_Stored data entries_
----

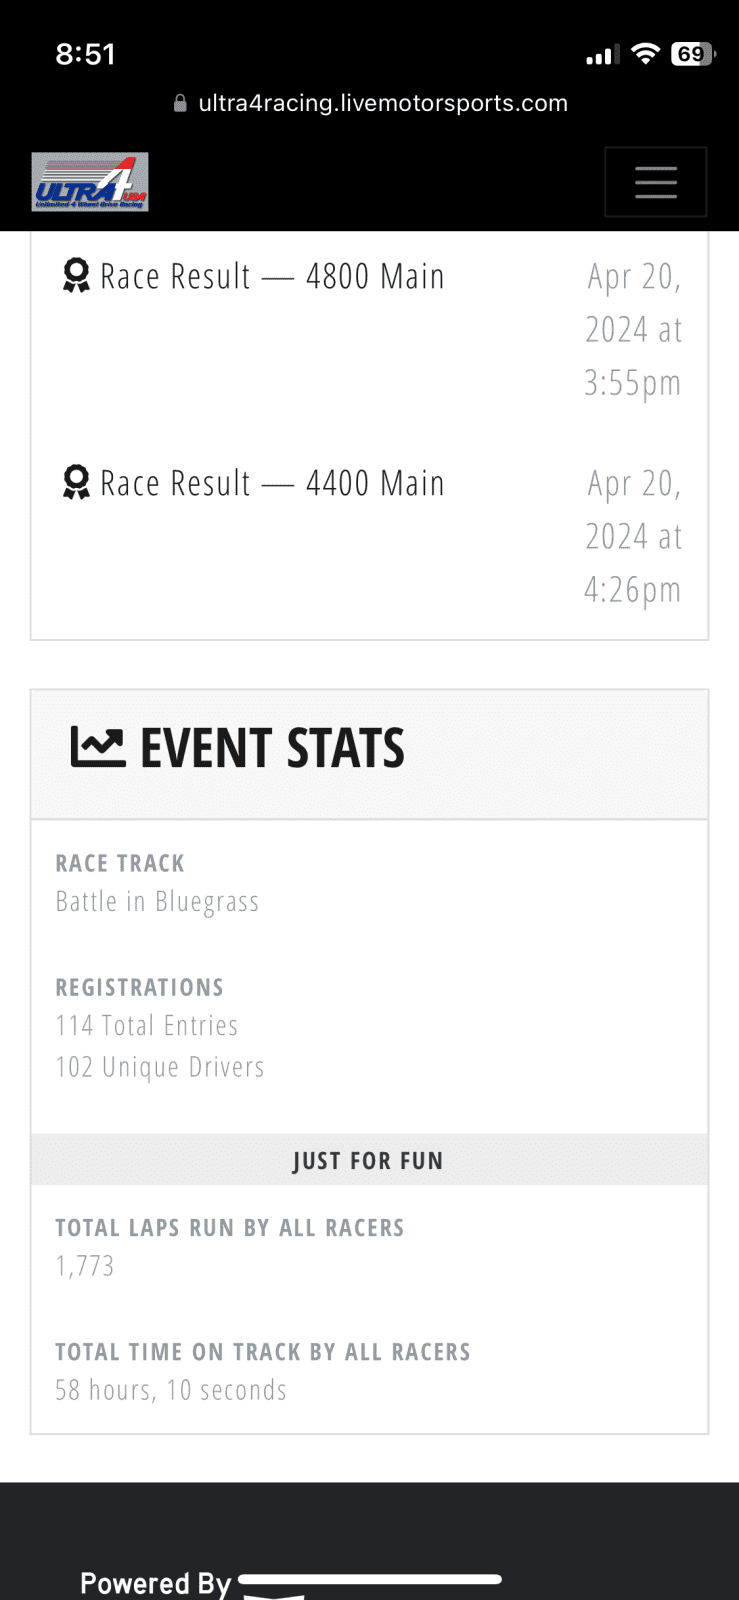Tap the Apr 20 4:26pm timestamp
This screenshot has width=739, height=1600.
tap(633, 536)
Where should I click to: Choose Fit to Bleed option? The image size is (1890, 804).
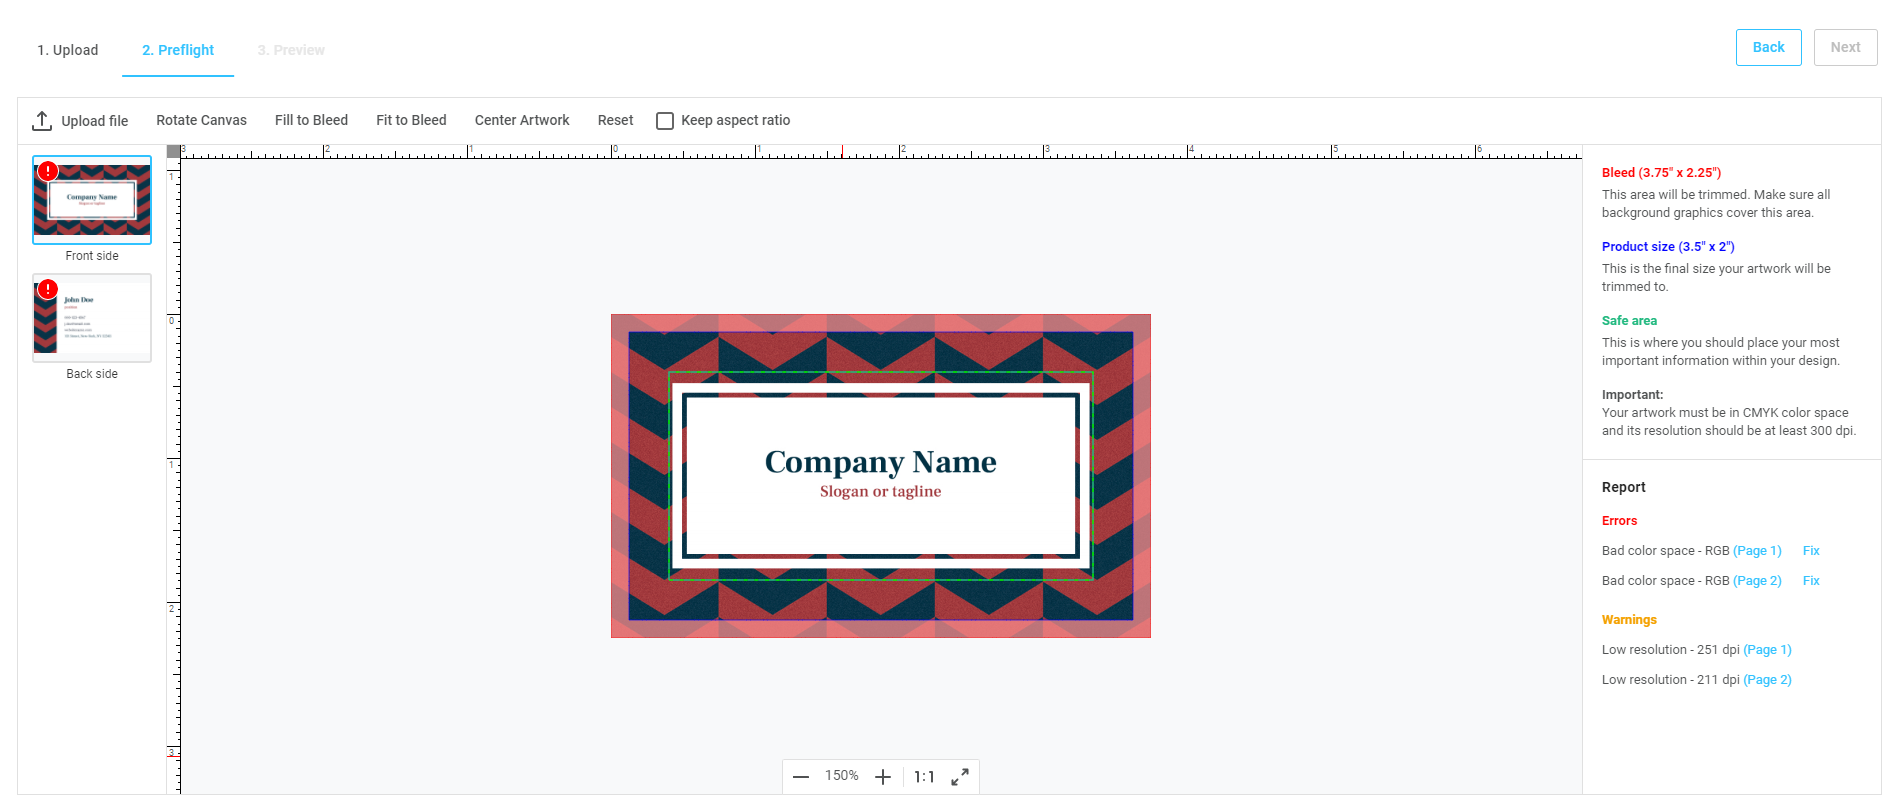[x=411, y=120]
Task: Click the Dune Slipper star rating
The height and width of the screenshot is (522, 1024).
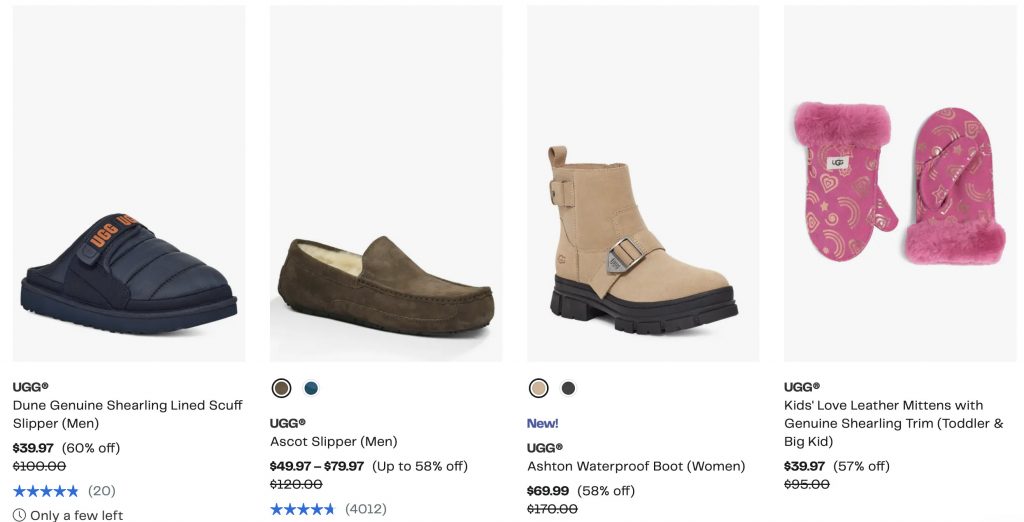Action: tap(45, 491)
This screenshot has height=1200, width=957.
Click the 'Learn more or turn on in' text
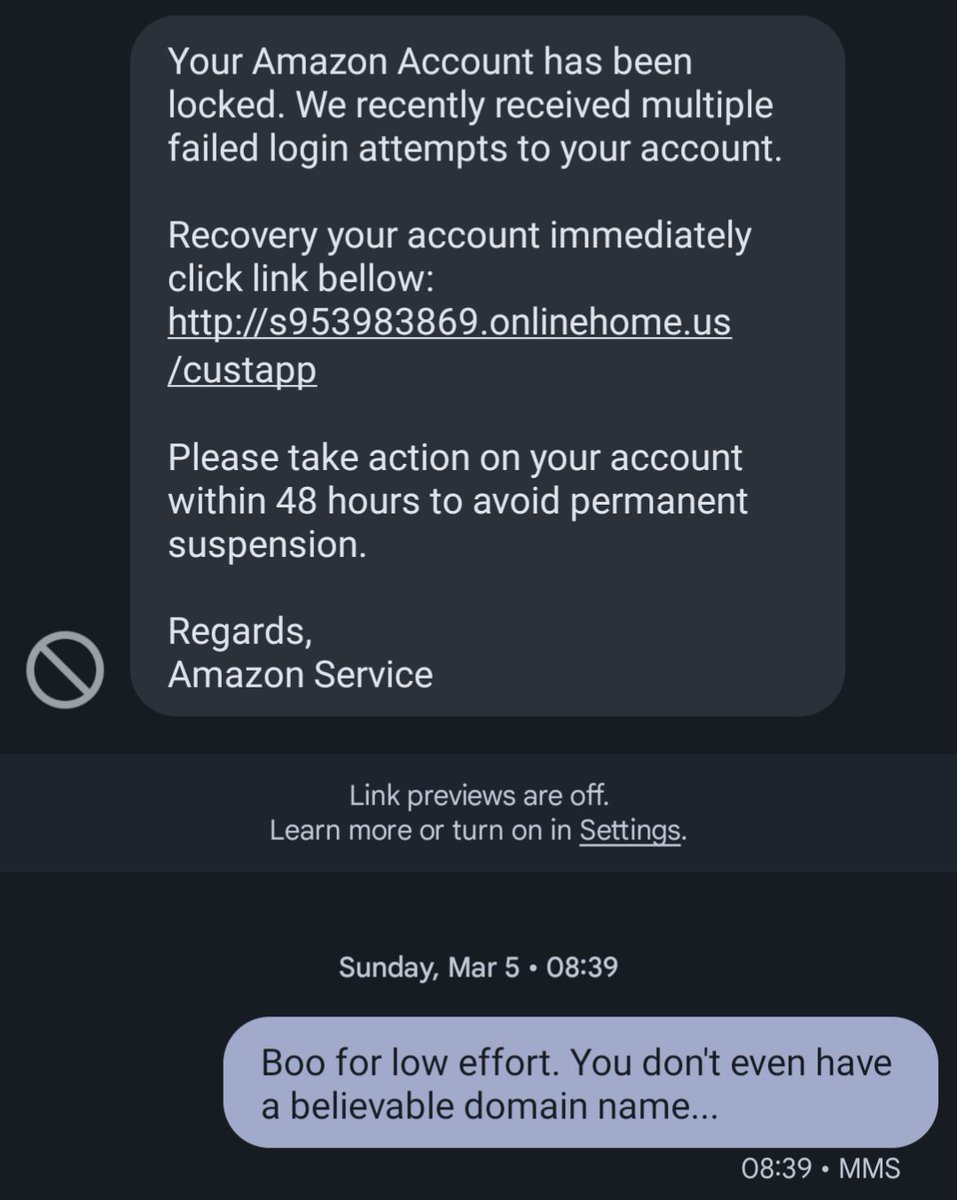pos(420,830)

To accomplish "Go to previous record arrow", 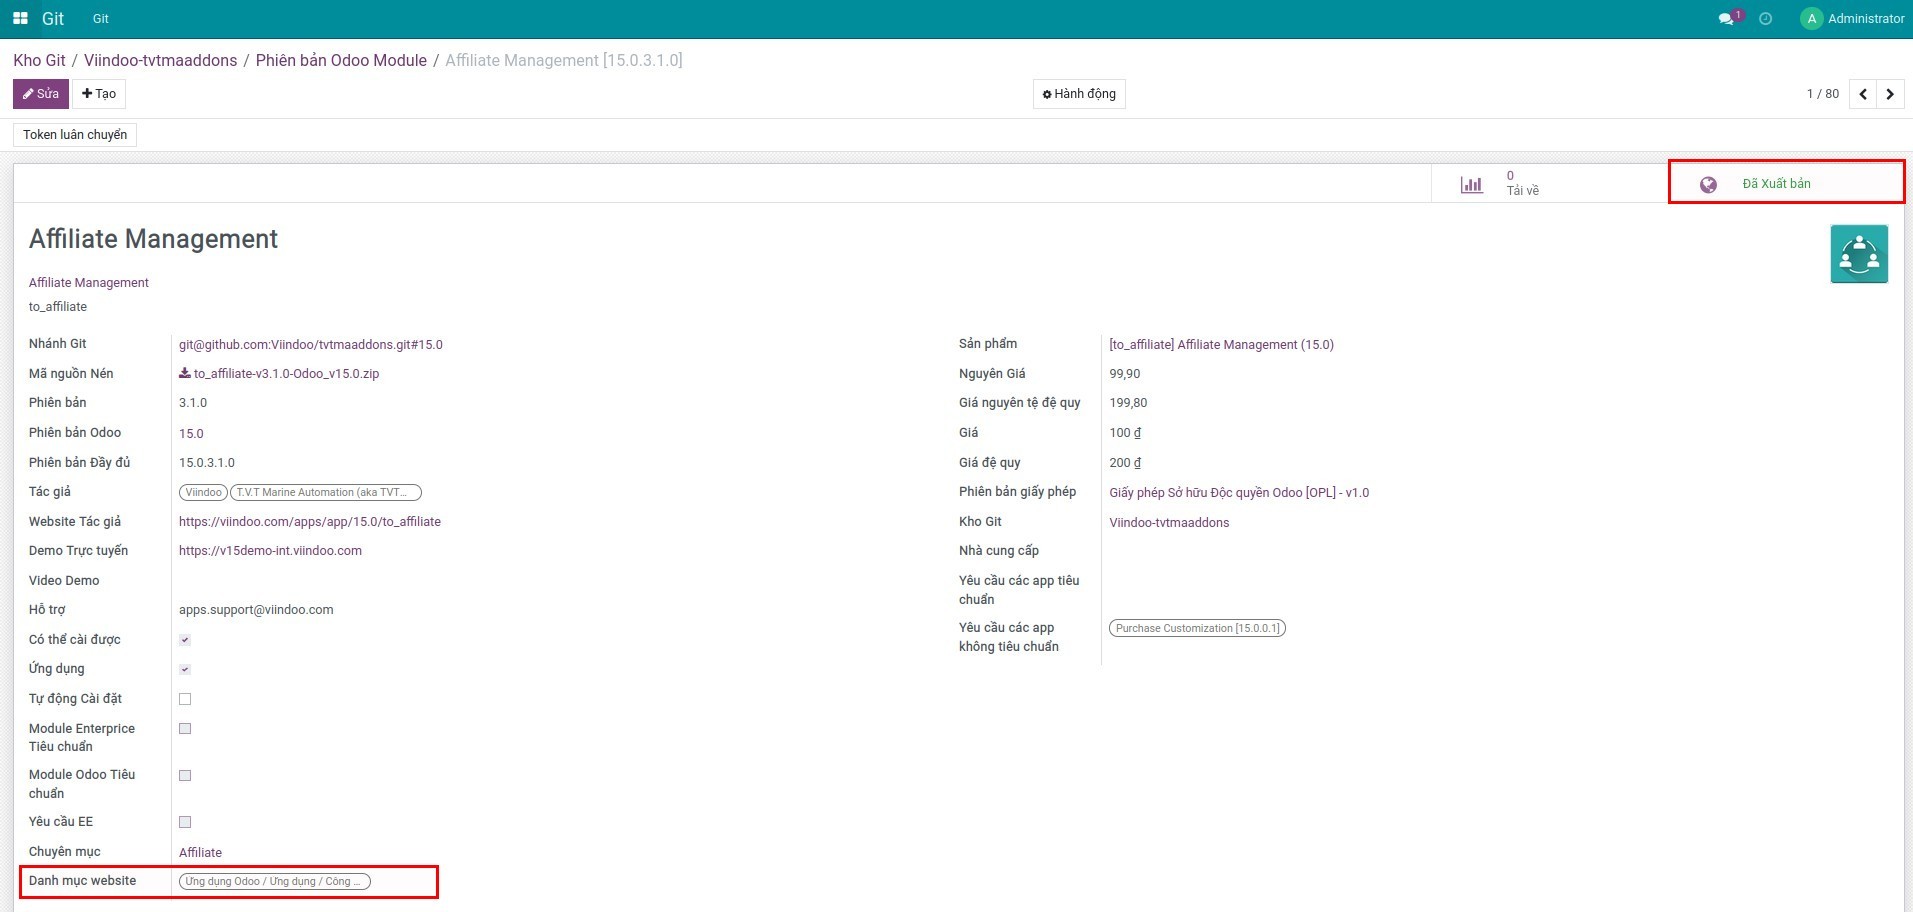I will (1863, 94).
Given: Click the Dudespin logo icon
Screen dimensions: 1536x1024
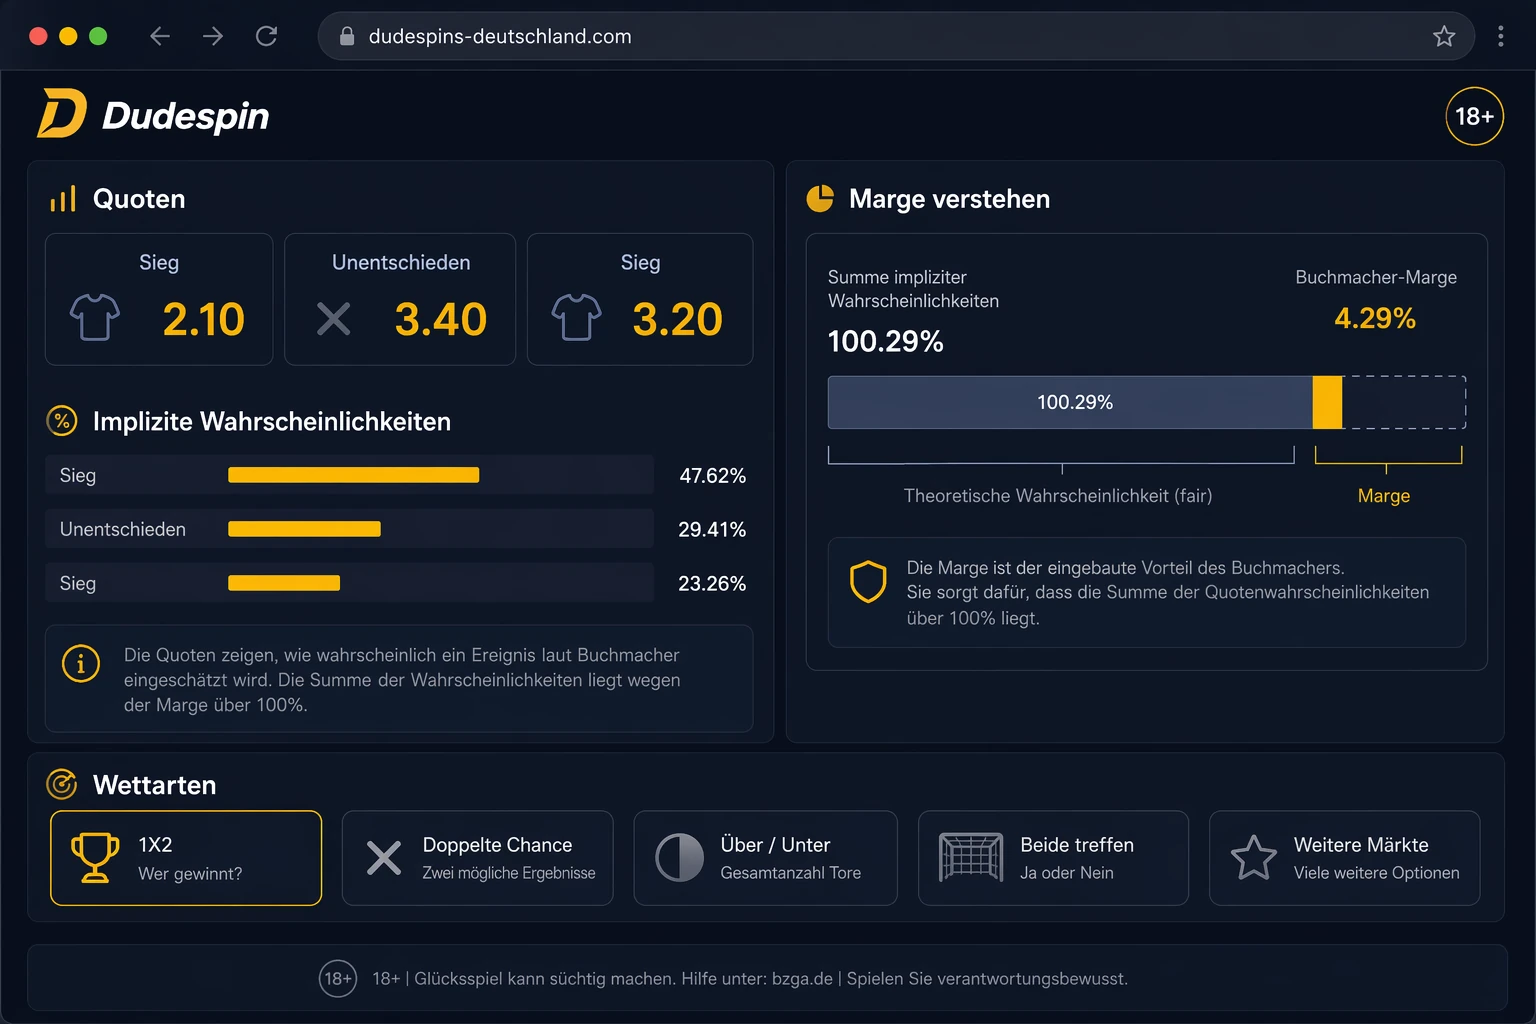Looking at the screenshot, I should click(62, 113).
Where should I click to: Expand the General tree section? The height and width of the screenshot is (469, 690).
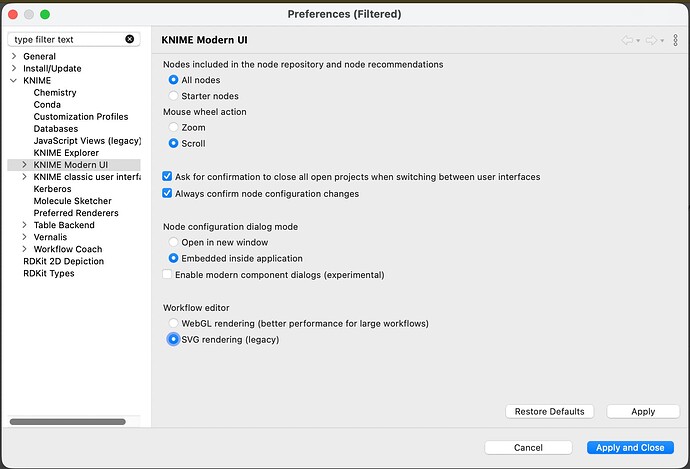14,57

----

_PROBLEM DESCRIPTION_
The reply needs to repeat exactly the line containing "Where should I click to: Expand" and each line after it, through the final line of the entries above, and to skip the pictures.

_THE COMPLETED TASK_
Where should I click to: Expand the General tree section? The height and width of the screenshot is (469, 690).
14,57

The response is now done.